For a deeper dive into the OWASP API Security Top 10, you can watch this webinar. And download 42Crunch’s cheat sheet for summaries and remediation guidance.

DevSecOps and API security

Let’s face it: Developers are already busy. They are told to stay agile, innovate quickly, and enable their businesses to stay ahead of the competition. DevOps processes, CI/CD, cloud, and microservice technologies (such as Docker and Kubernetes) gave them the power to make incremental changes and push them out faster. However, these same technologies made the systems more complex and vastly expanded the attack surface. Handling security as a separate specialized task to be done after the product release from development has proven ineffective and inefficient. Security teams miss multiple gaps and slow down the innovation process in the company.

The only real way to handle the complexity and the agility of API security is to shift API security left and automate it. “Shift-left” means that API security is no longer just a runtime security issue but also something that developers embed in their API design and testing. Shift-left and DevSecOps are trying to solve the problem by embedding security design and testing into the development process and CI/CD pipeline. These efforts will succeed or fail depending on how they are implemented:

  • Embed security into existing pipeline and developer tools to minimize the learning curve and overhead and simplify adoption.
  • Establish common security standards, policies, and metrics across security, developers, quality control, operations — everyone needs to speak the same language.
  • Use security tools that provide prescriptive guidance so developers know what they need to fix and why. For example, which third-party libraries need to be updated and to which versions, which base Docker images need to be fixed and how, and which APIs have flaws in their design and implementation and how to remediate them.
  • Make sure that the tools give output that you can use to proceed with the DevSecOps pipeline or to block the developer change: a grade that you can use to make the decision (above or below threshold), presence of critical flaws, and so on. There needs to be a clear way to make automated decisions.
  • Cover each phase of the system’s lifecycle: static (code and design), dynamic (behavior tests), and runtime (protection).

Companies like 42Crunch (disclosure: the author of this article works there) offer commercial API security tooling that can be embedded in your pipeline.

Free API security tools

There are also a couple of free security tools available to API developers.

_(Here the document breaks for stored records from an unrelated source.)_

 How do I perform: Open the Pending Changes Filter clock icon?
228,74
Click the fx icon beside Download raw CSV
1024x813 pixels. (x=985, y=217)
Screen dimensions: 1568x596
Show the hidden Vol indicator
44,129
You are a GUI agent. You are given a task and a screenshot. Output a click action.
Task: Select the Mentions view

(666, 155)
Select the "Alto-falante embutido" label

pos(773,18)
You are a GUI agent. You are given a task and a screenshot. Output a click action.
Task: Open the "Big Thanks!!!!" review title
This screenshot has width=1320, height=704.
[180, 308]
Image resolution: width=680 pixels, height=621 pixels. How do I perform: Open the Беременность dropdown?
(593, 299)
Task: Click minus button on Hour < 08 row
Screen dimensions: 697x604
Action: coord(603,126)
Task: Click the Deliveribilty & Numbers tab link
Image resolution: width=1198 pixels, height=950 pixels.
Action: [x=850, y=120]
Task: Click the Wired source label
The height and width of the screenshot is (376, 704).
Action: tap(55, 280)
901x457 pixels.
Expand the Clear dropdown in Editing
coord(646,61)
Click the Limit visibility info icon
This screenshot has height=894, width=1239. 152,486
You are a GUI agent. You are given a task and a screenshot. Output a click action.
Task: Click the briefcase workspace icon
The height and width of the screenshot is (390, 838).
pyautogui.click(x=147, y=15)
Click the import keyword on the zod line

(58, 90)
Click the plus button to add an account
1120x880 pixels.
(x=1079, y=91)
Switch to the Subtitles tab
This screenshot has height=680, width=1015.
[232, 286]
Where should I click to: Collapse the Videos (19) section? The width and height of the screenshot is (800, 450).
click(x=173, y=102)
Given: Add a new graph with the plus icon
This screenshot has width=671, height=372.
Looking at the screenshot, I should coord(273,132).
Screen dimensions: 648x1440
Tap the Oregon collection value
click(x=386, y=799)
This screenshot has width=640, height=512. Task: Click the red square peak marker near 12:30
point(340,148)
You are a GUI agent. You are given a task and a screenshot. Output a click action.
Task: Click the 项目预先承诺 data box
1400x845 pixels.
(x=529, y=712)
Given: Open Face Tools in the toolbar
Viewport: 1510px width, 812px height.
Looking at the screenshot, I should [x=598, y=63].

Developer tools such as Microsoft Visual Studio Code now have API development extensions that include Security Audit. (Click here for more information.) If you do not want to install any tools locally, there is also an online API security audit tool available here.

Free API security tools

Meeting the threat

API security is rapidly becoming one of the biggest challenges in IT. Luckily, industry guidance and community and commercial tooling are emerging to help you design and maintain your API security.